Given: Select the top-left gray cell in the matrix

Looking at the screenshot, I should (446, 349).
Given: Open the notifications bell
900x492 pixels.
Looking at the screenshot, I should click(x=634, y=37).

════

## WHAT YOU SHOULD DO
Only the lines from the one containing "Given: Open the notifications bell" through the end of the records above belong in the answer, each exactly as written.

## FINISHED EXERCISE
Given: Open the notifications bell
900x492 pixels.
Looking at the screenshot, I should click(x=634, y=37).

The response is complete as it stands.